Chapter Notes:
How do we collate, process, evaluate, combine, and synthesize the diverse range of content not available to us?
Metadata – has become the defining feature of Web 2.0.
Metadata in a produsage context operates through the three core practices of tagging, linking, and browsing
There are sites that aggregate data from blogs: Technorati, TextMap, TechMeme, and Findory. Google extracts metadata from client and server side tools. 2+ billion Google searches/month.
Commercial harnessing of metadata. Best example is Amazon. Mines search and purchase patterns and generates listings and recommendations for other related products. Amazon’s catalog is basically prodused by customers.
We are approaching a cosmopedia. Raises the crucial question of how the knowledge structures are going to be determined and curated. Knowledge is equated with power, and the structures of knowledge in the cosmopedia will substantially affect the ability of participants (to form opinions, hold discussions, etc.)

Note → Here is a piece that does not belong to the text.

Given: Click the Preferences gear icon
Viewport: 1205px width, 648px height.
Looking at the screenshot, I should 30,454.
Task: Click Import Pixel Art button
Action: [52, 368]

Cheap Metadata (ad hoc metadata) – metadata that is prodused through randomness, as opposed to the active formations of tags. It is produsage-basead – broad range of equipotential contributors; highly fluid; loose heterarchy.
Folksonomy – new fluid dialogic, pluralistic form of user-driven, user-generated, prodused content taxonomies. (Name comes from the broad range of users.)
Metadata may be skewed by the generation of tags created from web use and from personal use – such as people tagging their personal photos on Flickr.
Ad hoc nature of folksonomy more responsive to rapid changes in the range, depth, and topical make-up of available knowledge.
Problems with folksonomies: exposure to deliberate disruptions by spammers, broad range of users with different vocabularies and terms. Still, may be the best available method.
Return to taxonomies highly unlikely.
There are still people involved in the process (even though its user prodused). However, they are more guides of the process as opposed to creators of it.